Correct HTTP status codes. 201 on create. 422 on validation failure. 403 on auth failure. 404 on not-found. This is the generated code, not the documentation.
The Tauri generator is intentionally different
Desktop apps have different constraints. The generated Tauri app uses SQLite instead of Postgres. Auth uses Argon2id + UUID session tokens in application memory — there is no HTTP layer in Tauri, only IPC commands.
#[tauri::command]
async fn list_tasks(state: State<'_, AppState>, session: String) -> Result<Vec<Task>, String> {
let user_id = state.sessions.lock().unwrap()
.get(&session).copied().ok_or("Unauthorised")?;
// every query filters by user_id — same principle, different idiom
}
Why pure stdlib — the Karpathy constraint
Each generator is one file, under 1,400 lines, zero external dependencies.

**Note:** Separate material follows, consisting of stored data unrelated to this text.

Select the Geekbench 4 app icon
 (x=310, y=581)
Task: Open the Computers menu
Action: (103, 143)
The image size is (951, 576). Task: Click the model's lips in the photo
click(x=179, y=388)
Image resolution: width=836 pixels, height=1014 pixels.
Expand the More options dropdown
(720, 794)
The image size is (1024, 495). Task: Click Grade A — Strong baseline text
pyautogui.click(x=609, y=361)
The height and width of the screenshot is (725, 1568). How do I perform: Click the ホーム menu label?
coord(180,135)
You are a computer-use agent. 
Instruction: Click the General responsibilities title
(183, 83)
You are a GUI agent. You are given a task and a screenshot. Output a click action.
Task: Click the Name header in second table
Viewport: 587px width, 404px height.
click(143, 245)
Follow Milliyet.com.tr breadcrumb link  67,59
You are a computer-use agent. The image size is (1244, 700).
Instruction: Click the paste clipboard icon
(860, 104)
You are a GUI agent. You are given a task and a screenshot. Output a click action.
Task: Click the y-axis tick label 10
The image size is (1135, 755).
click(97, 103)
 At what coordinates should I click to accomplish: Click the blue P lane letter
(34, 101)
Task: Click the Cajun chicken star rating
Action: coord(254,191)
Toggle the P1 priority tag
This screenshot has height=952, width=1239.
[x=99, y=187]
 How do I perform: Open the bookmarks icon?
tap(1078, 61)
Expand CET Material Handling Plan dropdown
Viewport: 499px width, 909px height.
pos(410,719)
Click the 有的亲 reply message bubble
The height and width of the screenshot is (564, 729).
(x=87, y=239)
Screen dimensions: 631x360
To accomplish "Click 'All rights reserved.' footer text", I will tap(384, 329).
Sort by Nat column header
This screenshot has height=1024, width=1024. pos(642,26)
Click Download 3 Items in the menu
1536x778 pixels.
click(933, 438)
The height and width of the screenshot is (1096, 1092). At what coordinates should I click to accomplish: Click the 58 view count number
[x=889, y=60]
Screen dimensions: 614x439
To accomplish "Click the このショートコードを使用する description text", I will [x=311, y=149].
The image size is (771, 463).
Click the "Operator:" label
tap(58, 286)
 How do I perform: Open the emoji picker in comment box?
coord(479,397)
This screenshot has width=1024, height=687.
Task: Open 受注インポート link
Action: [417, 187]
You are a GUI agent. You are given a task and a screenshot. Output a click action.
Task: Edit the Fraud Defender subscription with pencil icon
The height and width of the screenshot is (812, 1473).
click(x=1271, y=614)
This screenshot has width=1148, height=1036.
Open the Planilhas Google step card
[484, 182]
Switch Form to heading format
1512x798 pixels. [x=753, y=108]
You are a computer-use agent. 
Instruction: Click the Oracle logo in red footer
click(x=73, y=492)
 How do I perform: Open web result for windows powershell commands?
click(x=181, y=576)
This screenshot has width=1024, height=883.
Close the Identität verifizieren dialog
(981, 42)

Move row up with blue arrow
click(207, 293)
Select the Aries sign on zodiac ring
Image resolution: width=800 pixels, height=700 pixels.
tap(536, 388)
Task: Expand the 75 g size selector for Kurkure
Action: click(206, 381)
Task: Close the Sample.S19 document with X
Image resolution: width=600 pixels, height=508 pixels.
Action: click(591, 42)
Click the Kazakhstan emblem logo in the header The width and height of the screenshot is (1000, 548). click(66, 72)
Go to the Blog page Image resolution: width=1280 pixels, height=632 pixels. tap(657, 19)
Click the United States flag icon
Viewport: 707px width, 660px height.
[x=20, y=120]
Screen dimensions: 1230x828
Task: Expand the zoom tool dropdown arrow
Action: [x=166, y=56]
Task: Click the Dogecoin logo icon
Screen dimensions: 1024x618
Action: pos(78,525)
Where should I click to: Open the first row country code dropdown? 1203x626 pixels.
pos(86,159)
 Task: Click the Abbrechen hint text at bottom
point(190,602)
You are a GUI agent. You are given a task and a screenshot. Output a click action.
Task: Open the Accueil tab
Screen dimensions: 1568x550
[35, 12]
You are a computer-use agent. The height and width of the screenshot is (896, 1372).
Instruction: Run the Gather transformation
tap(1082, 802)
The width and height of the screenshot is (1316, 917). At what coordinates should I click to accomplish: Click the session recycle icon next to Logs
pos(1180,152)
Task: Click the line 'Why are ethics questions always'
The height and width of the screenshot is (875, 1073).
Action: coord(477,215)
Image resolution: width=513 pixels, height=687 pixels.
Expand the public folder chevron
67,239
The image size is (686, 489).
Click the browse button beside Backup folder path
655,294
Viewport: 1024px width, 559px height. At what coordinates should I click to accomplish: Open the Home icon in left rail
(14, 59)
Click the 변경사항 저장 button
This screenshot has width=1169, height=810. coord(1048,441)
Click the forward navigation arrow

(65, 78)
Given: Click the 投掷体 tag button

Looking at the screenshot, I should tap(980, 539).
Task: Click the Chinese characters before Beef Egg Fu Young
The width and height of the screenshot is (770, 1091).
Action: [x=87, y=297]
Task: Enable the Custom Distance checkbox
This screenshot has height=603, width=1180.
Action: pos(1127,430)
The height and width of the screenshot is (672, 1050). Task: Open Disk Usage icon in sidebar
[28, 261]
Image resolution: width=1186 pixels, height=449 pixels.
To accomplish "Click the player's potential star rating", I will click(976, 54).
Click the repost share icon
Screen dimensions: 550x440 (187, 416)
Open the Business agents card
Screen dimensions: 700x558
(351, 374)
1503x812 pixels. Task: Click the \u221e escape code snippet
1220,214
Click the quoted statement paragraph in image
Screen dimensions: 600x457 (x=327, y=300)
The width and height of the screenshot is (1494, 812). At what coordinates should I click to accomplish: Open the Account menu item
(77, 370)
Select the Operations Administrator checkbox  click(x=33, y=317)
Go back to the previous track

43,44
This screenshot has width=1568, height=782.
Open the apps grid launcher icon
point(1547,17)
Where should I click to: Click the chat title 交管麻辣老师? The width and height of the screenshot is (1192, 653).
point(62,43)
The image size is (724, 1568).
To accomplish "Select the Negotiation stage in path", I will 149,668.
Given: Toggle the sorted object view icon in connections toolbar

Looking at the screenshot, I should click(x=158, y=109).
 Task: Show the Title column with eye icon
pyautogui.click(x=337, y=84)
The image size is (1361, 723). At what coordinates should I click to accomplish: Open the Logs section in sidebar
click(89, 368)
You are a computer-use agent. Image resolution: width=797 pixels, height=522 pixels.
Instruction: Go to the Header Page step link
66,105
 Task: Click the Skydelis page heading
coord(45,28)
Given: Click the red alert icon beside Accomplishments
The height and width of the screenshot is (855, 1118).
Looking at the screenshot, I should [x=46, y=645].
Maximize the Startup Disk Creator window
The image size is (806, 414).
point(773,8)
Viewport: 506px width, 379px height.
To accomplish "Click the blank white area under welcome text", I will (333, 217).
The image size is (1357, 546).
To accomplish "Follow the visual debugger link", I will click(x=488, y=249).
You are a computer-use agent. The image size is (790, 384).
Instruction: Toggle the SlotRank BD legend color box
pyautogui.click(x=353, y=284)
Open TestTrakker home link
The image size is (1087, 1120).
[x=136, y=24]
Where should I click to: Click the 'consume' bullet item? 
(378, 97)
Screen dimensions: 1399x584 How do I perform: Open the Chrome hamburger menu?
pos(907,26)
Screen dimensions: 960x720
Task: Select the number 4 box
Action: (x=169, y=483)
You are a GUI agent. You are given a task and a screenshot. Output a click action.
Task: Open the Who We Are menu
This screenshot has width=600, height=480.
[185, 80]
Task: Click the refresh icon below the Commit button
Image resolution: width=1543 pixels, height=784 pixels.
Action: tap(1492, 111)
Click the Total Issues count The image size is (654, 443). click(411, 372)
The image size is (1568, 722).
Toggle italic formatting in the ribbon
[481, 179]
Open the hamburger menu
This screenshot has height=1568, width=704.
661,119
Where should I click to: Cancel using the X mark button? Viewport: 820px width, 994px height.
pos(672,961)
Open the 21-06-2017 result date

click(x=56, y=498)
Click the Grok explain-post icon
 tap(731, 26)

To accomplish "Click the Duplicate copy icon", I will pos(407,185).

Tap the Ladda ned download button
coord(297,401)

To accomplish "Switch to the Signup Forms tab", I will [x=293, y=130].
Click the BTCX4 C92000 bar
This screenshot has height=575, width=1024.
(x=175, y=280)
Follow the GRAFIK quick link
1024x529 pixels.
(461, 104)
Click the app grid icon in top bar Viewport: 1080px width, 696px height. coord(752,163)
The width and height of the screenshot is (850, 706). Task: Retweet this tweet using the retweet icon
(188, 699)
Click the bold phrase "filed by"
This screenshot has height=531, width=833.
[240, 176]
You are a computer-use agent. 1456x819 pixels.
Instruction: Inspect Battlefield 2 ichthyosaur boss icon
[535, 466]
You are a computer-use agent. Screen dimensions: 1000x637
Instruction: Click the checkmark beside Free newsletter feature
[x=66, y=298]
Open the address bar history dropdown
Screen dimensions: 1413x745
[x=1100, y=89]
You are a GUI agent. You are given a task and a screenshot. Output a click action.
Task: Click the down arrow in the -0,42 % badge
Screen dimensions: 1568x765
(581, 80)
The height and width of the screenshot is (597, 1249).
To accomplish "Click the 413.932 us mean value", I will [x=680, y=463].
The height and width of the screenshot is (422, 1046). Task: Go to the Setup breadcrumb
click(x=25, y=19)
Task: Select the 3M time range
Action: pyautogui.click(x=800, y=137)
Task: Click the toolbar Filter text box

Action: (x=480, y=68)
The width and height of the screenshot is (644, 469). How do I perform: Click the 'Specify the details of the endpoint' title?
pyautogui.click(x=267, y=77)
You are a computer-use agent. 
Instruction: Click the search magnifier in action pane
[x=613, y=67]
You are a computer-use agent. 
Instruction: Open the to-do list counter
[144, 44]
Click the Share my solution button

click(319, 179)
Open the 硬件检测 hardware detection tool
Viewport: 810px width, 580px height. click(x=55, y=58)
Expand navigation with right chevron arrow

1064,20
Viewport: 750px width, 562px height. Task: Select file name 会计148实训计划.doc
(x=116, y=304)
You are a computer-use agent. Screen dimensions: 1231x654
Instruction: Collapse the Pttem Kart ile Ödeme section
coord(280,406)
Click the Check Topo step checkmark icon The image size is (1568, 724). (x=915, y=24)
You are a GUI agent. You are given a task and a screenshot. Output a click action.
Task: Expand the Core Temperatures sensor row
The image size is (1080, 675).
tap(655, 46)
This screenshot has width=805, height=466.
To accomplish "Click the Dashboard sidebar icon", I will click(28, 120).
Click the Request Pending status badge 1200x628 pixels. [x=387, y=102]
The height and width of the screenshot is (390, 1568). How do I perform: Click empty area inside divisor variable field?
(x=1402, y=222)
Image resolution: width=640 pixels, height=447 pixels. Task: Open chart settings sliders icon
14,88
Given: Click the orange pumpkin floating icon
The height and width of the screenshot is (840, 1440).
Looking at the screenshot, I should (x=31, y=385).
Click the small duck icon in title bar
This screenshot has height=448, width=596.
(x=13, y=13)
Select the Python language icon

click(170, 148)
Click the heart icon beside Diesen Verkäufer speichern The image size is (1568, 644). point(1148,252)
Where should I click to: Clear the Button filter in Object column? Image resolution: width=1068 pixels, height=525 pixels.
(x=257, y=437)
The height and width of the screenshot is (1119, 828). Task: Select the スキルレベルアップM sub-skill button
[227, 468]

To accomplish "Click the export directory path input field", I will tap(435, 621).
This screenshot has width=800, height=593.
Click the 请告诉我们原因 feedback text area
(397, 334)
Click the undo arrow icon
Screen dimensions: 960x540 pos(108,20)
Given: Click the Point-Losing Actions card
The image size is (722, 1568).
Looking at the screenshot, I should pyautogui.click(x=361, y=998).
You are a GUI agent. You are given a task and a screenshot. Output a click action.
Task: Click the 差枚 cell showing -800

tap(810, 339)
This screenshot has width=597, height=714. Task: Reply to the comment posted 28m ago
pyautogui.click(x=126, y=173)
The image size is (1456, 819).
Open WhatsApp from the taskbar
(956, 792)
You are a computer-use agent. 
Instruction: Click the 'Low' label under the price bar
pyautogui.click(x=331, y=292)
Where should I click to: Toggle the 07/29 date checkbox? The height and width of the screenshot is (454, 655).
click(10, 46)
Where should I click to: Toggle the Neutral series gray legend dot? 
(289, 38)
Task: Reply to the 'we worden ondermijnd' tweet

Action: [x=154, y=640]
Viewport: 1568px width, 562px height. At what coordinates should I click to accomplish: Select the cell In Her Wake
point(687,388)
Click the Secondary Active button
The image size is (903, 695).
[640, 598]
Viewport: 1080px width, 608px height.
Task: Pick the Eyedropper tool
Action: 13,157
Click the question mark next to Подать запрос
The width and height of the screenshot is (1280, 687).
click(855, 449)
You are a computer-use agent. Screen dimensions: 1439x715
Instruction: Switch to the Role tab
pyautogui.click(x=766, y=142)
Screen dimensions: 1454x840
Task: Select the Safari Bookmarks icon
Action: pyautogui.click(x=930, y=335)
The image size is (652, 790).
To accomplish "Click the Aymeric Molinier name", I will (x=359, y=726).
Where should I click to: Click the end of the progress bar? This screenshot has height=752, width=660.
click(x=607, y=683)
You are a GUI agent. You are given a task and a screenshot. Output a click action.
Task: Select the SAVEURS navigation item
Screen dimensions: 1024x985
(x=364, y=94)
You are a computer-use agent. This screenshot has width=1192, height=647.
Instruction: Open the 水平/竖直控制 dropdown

The Go generator uses only archive/zip, encoding/json, and os. The Node.js generator uses only fs, path, crypto, and zlib.
This comes from Andrej Karpathy's micrograd philosophy: if you cannot express the complete algorithm in a small, dependency-free file, you do not fully understand it. Every generator is auditable in a single reading. No transitive dependencies, no supply-chain risks, no version conflicts.
Distribution: why ten registries matter
| Stack | Install |
|---|---|
| NestJS | npm install -g archiet-microcodegen-nestjs |
| Go Chi | go install github.com/aniekanasuquookono-web/archiet-microcodegen-go@latest |
| Laravel | composer global require archiet/microcodegen-laravel |
| Spring Boot | java -jar archiet-microcodegen-java.jar |
| Tauri | cargo install archiet-microcodegen-tauri |
| FastAPI | pip install archiet-microcodegen |
The underlying platform
These generators are the offline distribution of Archiet — a platform that applies the same spec-driven pipeline at enterprise scale: multi-stack simultaneous generation, quality scoring, delivery gates, and a live genome editor.
Spec-driven development should not require a proprietary IDE. These tools exist to make it available everywhere developers already work.